Agreed! I’m all in on bicycle and pedestrian infrastructure, but that escalator doesn’t look like a good idea.
Riding my new bicycle one day, I was a young pre-teen when my father allowed me to hold onto the fin of his 1957 Dodge sedan for several blocks in Queens, New York City. (So, no, it wasn’t somewhere in a rural countryside.) He wasn’t going fast, but it could have been my last (hitch). If a father did that today, he’d probably be cited for child endangerment. Fond memory, nevertheless. I’d definitely try that bicycle escalator.
The Golden Spike ceremony may have been the first news story to be transmitted live. A reporter was on the scene describing what was happening by telegraph. The story was relayed to telegraph stations across the country where crowds gathered to hear the news. Later on those people would say that they “heard” the spike being driven.
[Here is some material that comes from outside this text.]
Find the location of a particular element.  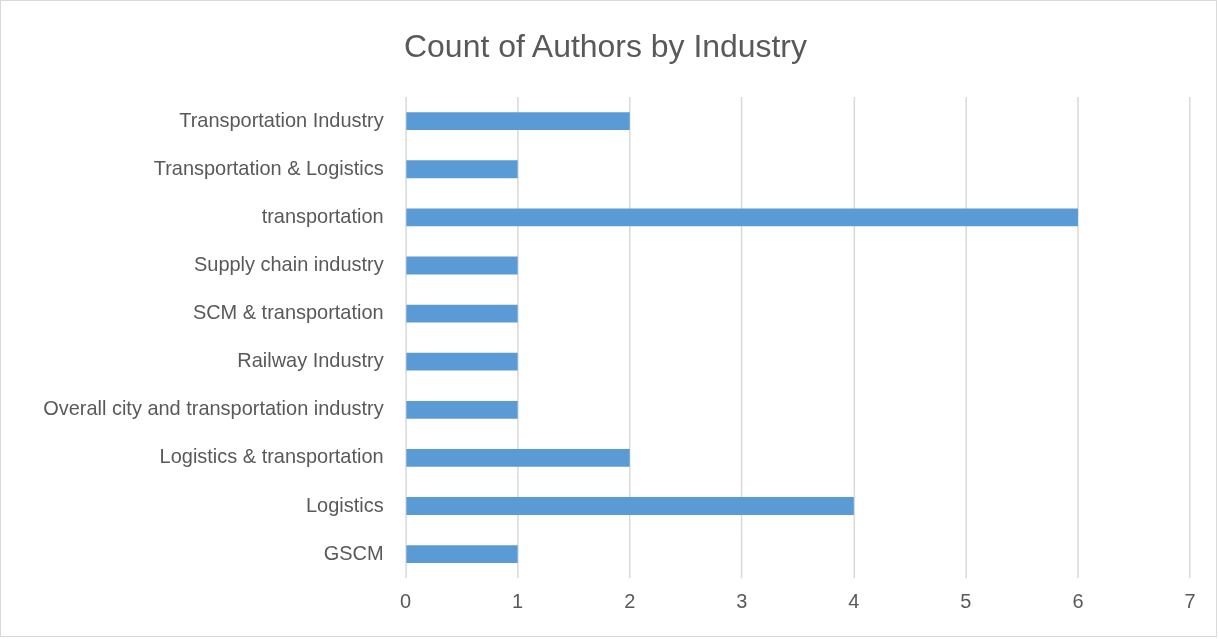

y-tick-label: Transportation & Logistics is located at coordinates (268, 168).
What the heck do they mean with “aspects of the physical material world that cannot coevolve”? Do they mean the physical enviroment can’t cope with a gene mutation?
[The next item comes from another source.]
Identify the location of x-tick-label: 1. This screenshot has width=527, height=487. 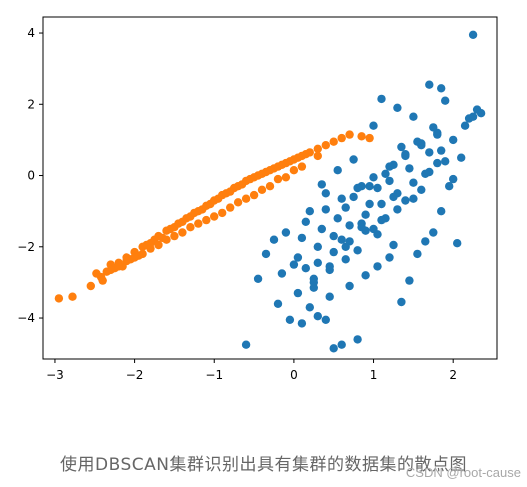
(374, 375).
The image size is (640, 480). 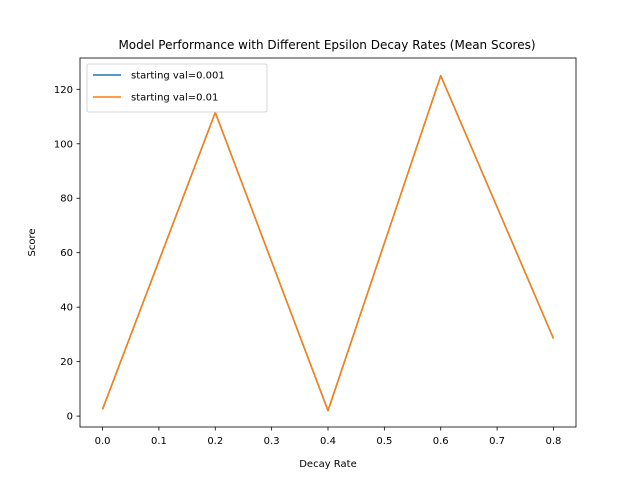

That people suffer from sickle cell anemia because the enviroment can’t keep up?
Is there is a way in which that is true, some deepity perhaps (we all miss you, mr. Dennett)?
Meh!
Nothing like that! They’re not trying to do science, they (I mean the plural) already told us what it is:
It’s performance all the way down!! 😖
https://imgur.com/oXK1DWr
“Performativity Biology”? Most of this appears more suited to a social philosophy class, where they can wallow in their Judith Butler-isms to their hearts’ content, than a science class, where they should, um, do science.
Oh, but I’m forgetting, “science” is whatever they want it to be. Just another social construct to be reshaped at will.
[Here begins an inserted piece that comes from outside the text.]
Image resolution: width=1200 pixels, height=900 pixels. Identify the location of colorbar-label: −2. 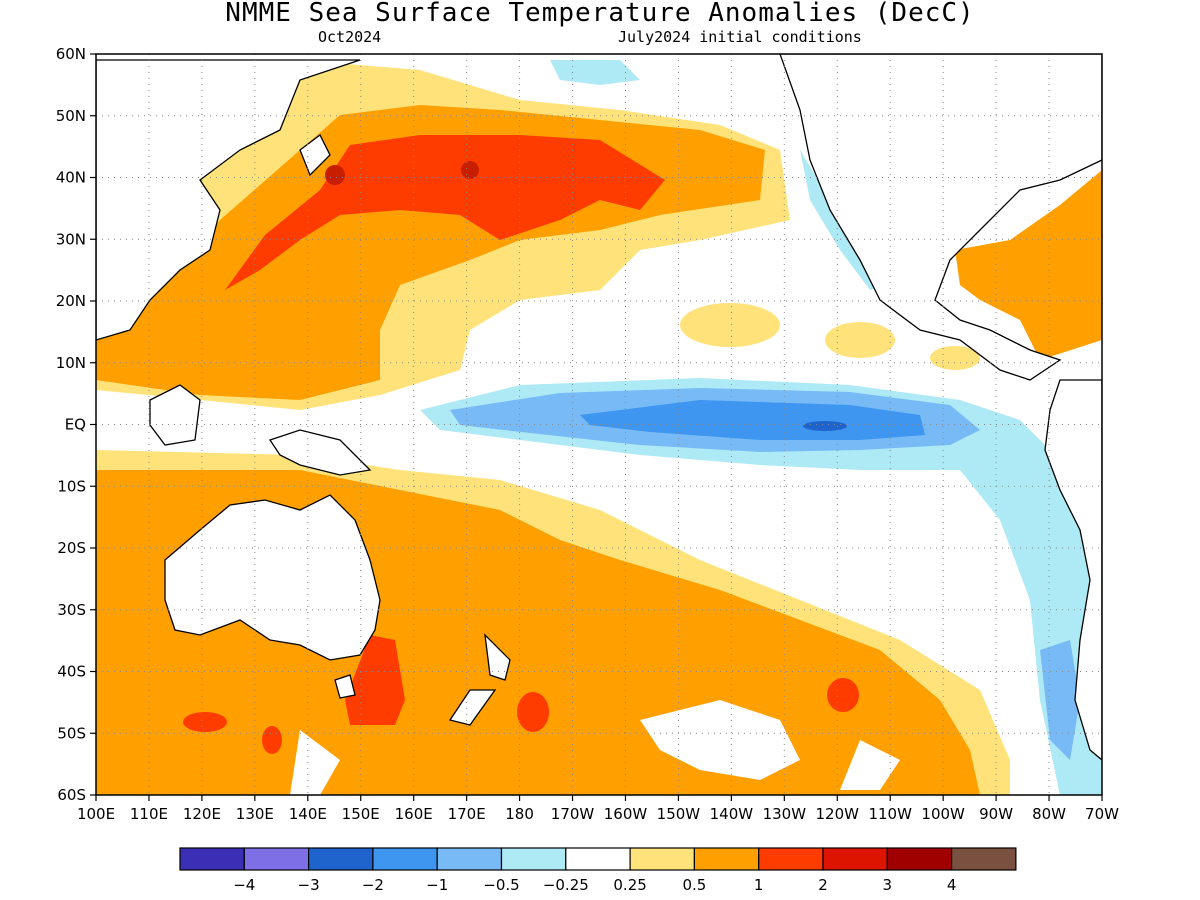
(373, 885).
The photo of spray-painted graffiti on the ground — “F*ck Hamas” — reminds me of two photos I took of graffiti in France following the Islamist attack on the office staff & cartoonists of Charlie Hebdo — one saying (in French) “I am Charlie,” the other one picturing a clenched pencil held in a fist of defiance.
https://x.com/Jon_Alexandr/status/1658959700371857409
The House of Commons resolution is not binding on the Canadian Government. For the Revolutionary Guards to actually be legally designated a terrorist organization, the Prime Minister would merely have to convince his Cabinet toadies to issue an Order-in-Council adding the Guards to the list of organizations proscribed under the Criminal Code. Parliament doesn’t have to pass any new legislation. He has been stonewalling doing this for reasons that don’t make a lot of sense except that he doesn’t want to. Worried about Islamophobia I suppose.